Lecture "Animating Ten-Thousand Longevity through Papier-Mâché, Wood, and Fabric: Materiality and Visuality of Props in Late Qing China" by Yuhang Li
Empress Dowager Cixi’s indulgence in her jubilee of her 50th, 60th and 70th birthdays can be measured through exhaustive lists of stage props, backdrops, furniture, costumes, headdresses, beards, and masks in the imperial archives, an established material practice inherited from her predecessors. Among them, a type of three-dimensional props was made with mixed media including papier-mâché, wood, and fabric in the shape of animals, plants and objects. Historians of Chinese imperial theater have discussed the socioeconomic and aesthetic significance of these objects in relation to court stage production. Nonetheless, most of the discussions were based on textual sources. In this paper, I investigate these props from the perspective of stage craft-making and argue that these objects constituted imperial spectacles through concrete object making and visual strategies. As part of the imperial celebrations, animated tableaux were a powerful method to evoke supernatural signs. Such a process of materialization not only conveys messages of festivity, but also creates a picture of privileged imperial longevity through borrowing the vitality of myriad materials, fantastic creatures, and religious figures in late Qing China.

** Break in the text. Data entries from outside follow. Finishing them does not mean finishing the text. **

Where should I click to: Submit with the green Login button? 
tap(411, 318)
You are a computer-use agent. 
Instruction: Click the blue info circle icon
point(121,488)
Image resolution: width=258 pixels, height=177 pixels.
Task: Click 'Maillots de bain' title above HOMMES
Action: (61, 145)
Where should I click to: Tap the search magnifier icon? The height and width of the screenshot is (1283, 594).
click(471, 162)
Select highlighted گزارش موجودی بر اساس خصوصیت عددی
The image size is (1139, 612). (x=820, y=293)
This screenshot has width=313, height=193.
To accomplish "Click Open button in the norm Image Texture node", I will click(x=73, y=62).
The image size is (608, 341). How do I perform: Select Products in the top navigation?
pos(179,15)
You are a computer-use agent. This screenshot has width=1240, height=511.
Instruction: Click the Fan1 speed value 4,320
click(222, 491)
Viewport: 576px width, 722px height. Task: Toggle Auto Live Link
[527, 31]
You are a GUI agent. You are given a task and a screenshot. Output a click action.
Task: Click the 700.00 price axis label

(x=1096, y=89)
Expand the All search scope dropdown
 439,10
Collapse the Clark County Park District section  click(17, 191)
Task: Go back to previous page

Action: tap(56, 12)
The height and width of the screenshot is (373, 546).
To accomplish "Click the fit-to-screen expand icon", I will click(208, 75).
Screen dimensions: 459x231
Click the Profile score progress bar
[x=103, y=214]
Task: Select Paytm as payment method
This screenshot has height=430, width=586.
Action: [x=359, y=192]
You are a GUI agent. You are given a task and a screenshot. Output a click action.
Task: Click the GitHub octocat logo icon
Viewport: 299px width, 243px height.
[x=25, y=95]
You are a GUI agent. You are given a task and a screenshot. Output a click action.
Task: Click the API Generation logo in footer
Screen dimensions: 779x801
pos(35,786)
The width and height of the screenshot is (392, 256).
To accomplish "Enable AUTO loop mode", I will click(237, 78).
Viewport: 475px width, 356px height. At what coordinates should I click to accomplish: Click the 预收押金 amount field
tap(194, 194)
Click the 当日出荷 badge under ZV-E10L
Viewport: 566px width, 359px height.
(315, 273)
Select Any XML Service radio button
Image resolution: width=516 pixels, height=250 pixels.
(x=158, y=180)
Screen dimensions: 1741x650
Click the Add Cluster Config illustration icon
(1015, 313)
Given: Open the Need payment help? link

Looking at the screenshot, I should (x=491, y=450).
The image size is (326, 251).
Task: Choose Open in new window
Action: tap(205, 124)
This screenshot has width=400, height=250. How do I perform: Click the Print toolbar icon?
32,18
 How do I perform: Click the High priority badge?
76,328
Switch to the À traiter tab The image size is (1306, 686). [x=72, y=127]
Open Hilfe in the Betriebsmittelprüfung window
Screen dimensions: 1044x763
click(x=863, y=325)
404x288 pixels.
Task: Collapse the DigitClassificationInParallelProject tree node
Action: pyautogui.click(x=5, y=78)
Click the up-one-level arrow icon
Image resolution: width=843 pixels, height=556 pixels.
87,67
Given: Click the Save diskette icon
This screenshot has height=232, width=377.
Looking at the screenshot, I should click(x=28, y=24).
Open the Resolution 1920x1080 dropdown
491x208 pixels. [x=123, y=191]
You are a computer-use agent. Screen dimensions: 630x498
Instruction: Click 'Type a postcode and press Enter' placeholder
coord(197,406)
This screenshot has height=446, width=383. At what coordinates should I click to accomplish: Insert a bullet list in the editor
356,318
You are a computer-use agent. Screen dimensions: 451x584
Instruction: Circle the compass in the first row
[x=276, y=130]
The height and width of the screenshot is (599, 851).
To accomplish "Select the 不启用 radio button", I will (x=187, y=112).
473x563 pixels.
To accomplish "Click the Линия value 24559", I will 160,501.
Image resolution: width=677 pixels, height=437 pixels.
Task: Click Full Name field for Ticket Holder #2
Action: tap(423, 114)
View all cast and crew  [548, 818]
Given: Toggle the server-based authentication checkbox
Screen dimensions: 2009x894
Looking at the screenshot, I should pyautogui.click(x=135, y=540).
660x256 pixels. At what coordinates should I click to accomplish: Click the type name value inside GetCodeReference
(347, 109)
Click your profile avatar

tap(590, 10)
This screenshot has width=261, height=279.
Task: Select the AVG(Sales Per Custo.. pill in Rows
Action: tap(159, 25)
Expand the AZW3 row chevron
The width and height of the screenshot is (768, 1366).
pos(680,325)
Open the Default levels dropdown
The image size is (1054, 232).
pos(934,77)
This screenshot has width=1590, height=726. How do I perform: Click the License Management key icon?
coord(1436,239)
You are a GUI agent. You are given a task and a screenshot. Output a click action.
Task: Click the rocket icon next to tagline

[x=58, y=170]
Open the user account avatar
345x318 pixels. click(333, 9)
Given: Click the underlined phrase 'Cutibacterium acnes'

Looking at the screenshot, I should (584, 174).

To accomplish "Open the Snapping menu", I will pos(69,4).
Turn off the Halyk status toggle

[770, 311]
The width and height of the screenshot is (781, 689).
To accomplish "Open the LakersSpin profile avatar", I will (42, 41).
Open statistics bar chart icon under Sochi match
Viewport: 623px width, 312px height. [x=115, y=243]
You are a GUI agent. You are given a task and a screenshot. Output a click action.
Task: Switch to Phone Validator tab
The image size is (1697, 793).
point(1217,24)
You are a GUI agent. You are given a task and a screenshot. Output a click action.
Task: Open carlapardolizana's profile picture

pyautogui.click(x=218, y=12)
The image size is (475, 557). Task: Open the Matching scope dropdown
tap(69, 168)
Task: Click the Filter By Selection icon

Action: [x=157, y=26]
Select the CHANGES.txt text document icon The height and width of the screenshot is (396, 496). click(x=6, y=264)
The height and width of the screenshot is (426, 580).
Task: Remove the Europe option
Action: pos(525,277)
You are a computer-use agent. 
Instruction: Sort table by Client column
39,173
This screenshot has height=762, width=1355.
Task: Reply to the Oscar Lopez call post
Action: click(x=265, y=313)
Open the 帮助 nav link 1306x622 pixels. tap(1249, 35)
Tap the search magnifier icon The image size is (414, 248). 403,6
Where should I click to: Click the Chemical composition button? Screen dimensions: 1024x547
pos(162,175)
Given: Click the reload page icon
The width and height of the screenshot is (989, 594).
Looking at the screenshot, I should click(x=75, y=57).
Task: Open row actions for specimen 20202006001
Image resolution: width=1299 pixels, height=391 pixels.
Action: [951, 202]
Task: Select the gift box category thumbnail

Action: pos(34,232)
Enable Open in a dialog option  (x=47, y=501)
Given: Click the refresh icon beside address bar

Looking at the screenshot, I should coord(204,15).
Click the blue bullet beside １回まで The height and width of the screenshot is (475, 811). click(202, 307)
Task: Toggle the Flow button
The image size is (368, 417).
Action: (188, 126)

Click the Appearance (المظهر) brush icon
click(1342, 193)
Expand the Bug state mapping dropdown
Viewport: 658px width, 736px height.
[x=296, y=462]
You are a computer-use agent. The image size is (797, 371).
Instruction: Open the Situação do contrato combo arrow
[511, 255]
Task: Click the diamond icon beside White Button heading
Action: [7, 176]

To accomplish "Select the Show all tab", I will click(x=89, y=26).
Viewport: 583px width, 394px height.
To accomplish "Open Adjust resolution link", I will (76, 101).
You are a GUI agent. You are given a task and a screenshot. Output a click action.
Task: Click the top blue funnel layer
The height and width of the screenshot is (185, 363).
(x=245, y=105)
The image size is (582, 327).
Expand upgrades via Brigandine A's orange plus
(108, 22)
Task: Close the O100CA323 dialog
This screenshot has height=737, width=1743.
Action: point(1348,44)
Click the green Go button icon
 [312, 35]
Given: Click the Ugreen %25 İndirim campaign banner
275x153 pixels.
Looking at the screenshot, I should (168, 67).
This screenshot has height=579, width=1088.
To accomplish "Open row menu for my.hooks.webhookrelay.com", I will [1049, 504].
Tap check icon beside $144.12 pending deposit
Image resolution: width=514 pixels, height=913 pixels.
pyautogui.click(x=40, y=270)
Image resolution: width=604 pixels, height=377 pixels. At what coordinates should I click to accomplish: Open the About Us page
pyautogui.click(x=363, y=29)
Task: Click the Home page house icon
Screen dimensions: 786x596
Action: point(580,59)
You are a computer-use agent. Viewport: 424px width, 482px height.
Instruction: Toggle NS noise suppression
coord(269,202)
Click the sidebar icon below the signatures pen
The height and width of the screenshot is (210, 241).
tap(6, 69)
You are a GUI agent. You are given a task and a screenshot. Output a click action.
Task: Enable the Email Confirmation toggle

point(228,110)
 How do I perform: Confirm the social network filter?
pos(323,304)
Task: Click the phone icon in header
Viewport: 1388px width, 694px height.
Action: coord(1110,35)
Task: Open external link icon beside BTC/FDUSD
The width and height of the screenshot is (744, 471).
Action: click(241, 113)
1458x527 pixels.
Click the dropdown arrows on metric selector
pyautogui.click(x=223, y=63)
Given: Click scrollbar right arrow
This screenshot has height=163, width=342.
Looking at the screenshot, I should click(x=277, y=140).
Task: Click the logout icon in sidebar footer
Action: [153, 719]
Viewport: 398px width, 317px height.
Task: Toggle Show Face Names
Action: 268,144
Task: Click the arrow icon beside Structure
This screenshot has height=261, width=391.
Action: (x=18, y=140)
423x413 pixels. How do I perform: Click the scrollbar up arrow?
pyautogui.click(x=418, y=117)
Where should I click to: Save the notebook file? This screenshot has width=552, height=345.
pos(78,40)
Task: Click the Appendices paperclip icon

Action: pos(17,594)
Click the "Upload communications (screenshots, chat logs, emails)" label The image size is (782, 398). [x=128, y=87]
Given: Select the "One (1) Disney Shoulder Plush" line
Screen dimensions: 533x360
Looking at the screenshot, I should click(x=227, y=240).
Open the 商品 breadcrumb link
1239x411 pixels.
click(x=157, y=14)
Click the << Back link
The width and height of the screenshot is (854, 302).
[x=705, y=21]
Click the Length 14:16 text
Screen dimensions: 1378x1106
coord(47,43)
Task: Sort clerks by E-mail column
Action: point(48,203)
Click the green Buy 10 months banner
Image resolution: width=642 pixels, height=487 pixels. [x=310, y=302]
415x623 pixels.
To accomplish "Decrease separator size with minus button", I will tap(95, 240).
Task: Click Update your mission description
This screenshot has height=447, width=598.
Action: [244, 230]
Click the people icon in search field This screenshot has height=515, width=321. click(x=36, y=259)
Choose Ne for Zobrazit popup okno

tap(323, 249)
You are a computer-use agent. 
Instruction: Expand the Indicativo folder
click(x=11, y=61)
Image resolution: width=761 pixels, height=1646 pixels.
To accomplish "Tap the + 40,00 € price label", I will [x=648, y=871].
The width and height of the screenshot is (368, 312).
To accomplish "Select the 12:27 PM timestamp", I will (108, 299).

Yuhang Li (PhD, University of Chicago) is Associate Professor of Chinese Art in the Department of Art History at the University of Wisconsin-Madison. Her research interests cover a wide range of subjects and mediums of visual and material cultures in late imperial China. She is the author of Becoming Guanyin: Artistic Devotion of Buddhist Women in Late Imperial China (Columbia University Press, 2020), which was awarded the 2021 Religion and the Arts Book Award by the American Academy of Religion. She also co-curated and co-edited with Judith Zeitlin the exhibition and resulting catalog Performing Images: Opera in Chinese Visual Culture (Smart Museum and University of Chicago Press, 2014). She has published various articles on hair embroidery, Empress Dowager Cixi (1835-1908) dressing up as Guanyin, theatricality and narrative robe, paper as an efficacious medium, artisanal reproduction of Chinese landscape painting on stones and other essays.